Recommendation 125

Compliance with enhanced standards

Accepted
In addition to their duties with regard to the fundamental standards, commissioners should be enabled to promote improvement by requiring compliance with enhanced standards or development towards higher standards. They can incentivise higher standards either financially or by other means designed to enhance the reputation and standing of clinicians and the organisations for which they work.

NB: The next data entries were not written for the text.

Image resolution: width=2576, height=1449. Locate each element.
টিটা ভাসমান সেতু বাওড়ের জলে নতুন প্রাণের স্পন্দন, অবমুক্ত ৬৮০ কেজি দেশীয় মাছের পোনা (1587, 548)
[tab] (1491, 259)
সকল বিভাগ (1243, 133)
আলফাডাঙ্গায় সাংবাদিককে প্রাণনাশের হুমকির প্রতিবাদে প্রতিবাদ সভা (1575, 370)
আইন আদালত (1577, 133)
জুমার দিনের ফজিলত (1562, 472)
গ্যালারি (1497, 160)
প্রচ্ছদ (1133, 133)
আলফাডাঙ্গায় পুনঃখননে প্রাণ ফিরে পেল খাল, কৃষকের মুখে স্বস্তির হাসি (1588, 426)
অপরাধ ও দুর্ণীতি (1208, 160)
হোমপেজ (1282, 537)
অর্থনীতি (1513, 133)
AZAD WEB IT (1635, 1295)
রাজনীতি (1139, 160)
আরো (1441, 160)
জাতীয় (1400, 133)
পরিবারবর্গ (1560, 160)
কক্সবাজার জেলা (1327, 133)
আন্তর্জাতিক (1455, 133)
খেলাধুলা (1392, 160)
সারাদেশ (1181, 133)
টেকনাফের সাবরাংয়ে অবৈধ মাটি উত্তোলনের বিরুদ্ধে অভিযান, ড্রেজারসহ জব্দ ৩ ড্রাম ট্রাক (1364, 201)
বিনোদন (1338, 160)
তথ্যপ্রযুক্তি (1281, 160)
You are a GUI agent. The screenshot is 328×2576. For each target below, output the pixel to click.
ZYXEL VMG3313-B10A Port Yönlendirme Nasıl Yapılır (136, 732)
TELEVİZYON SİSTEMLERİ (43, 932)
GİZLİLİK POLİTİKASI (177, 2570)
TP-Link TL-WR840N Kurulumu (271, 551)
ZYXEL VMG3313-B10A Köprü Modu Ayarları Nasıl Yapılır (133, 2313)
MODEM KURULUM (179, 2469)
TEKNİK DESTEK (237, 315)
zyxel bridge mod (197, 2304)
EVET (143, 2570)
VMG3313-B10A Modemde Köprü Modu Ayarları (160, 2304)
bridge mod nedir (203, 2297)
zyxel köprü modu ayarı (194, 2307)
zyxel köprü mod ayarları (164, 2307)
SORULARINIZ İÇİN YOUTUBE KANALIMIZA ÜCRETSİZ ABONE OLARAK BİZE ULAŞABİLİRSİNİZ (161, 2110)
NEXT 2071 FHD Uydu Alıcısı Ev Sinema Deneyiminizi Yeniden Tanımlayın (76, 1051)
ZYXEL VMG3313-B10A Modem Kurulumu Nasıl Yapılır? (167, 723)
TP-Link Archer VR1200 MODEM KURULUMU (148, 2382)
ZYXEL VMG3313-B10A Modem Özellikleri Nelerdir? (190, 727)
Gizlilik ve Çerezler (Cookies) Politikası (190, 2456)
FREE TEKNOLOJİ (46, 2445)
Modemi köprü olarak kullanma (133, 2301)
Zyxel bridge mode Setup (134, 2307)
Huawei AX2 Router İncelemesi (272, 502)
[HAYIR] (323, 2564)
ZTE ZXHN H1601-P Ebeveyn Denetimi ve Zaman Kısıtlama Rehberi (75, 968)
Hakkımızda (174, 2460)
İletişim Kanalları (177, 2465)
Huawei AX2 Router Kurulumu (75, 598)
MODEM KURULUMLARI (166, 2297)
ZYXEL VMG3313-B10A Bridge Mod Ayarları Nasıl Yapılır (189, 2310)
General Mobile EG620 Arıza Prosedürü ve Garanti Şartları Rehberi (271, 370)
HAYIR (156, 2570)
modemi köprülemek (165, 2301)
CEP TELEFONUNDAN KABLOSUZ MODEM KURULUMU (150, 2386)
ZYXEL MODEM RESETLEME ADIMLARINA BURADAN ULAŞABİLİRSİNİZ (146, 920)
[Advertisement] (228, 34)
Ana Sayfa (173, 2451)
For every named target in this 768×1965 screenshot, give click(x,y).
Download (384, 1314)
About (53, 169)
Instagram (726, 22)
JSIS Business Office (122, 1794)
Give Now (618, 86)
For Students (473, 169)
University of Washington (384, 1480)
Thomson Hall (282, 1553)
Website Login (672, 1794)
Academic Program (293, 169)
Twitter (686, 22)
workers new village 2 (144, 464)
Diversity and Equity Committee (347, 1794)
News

The NHS Standard Contract allows for agreement on a range of quality standards or development towards higher standards. Incentives should thus contribute to improved outcomes through improvement in the quality of health services for patients, their families and carers, and through reducing health inequalities.  NHS England will be setting and incentivising enhanced standards through a ‘pick-list’ of evidence based indicators for improvement, against which it and clinical commissioning groups can set improvement trajectories and a number of non-mandated best practice service specifications to use with providers. NHS England will continue to make significant funding available (up to 2% of provider contract value) for commissioners to use in setting local improvement goals.

Update

NHS England has set and incentivised enhanced standards for 2014/15 through a ‘pick-list’ of evidence based indicators for improvement. The Commissioning for Quality and Innovation scheme for 2014/15 provides a national framework through which organisations providing healthcare services under the NHS Standard Contract can earn incentive payments of up to 2.5% of their contract value by achieving agreed national and local goals for service quality improvement. NHS England will continue to keep the provisions in the NHS Standard Contract under review.

The quality premium rewards Clinical Commissioning Groups for improvements in the quality of the services that they commission and for associated improvements in health outcomes and reducing inequalities.

The quality premium paid to Clinical Commissioning Groups in 2015/16 – to reflect the quality of the health services commissioned by them in 2014/15 – will be based on six measures that cover a combination of national and local priorities. These are:

reducing potential years of lives lost through causes considered amenable to healthcare and addressing locally agreed priorities for reducing premature mortality (15 % of quality premium);

  • improving access to psychological therapies (15 % of quality premium);
  • reducing avoidable emergency admissions (25 % of quality premium);
  • addressing issues identified in the 2013/14 Friends and Family Test, supporting roll out of Friends and Family Test in 2014/15 and showing improvement in a locally selected patient experience indicator (15 % of quality premium);
  • improving the reporting of medication-related safety incidents based on a locally selected measure (15 % of quality premium);
  • a further local measure that should be based on local priorities such as those identified in joint health and wellbeing strategies (15 % of quality premium).

The quality premium will be further developed to confirm the combination of national and local priorities that will determine the amount to be paid to Clinical Commissioning Groups in 2016/17 to reflect the quality of health services commissioned in 2015/16. Details will be published alongside the NHS Standard Contract for 2015/16, and details of other incentives to improve quality.